Stated exercise:
Determine how many lines in the entries below contain the word "screenshot". Reply with the number alone.

Records for this exercise:
---

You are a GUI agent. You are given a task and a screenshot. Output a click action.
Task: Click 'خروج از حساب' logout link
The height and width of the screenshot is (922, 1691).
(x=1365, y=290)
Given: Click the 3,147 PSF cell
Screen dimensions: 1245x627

---

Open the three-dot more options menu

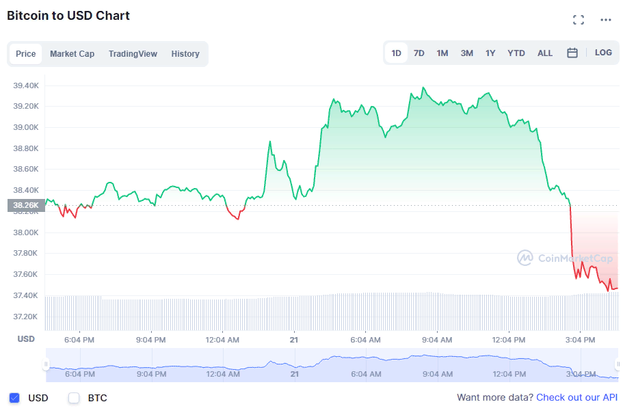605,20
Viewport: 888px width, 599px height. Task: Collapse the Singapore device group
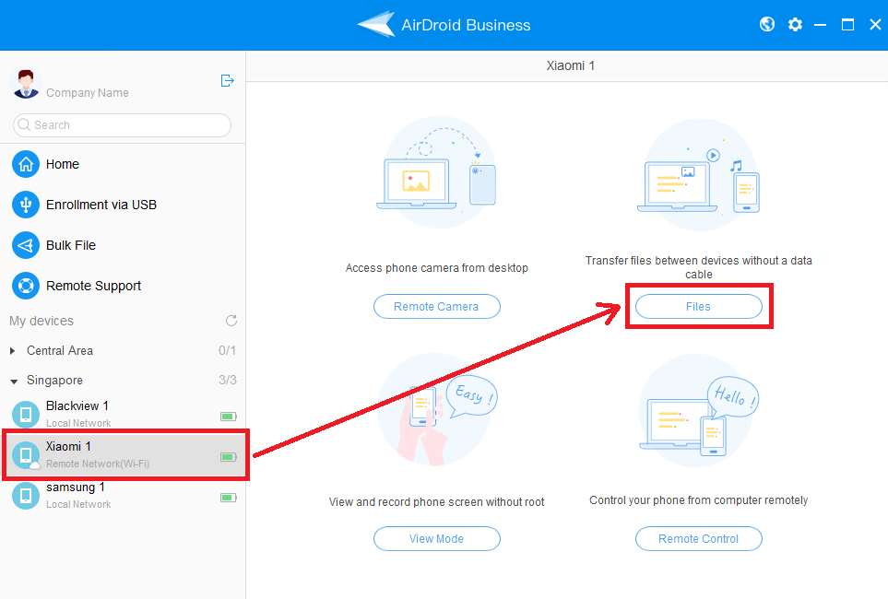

---

Result of the task:
2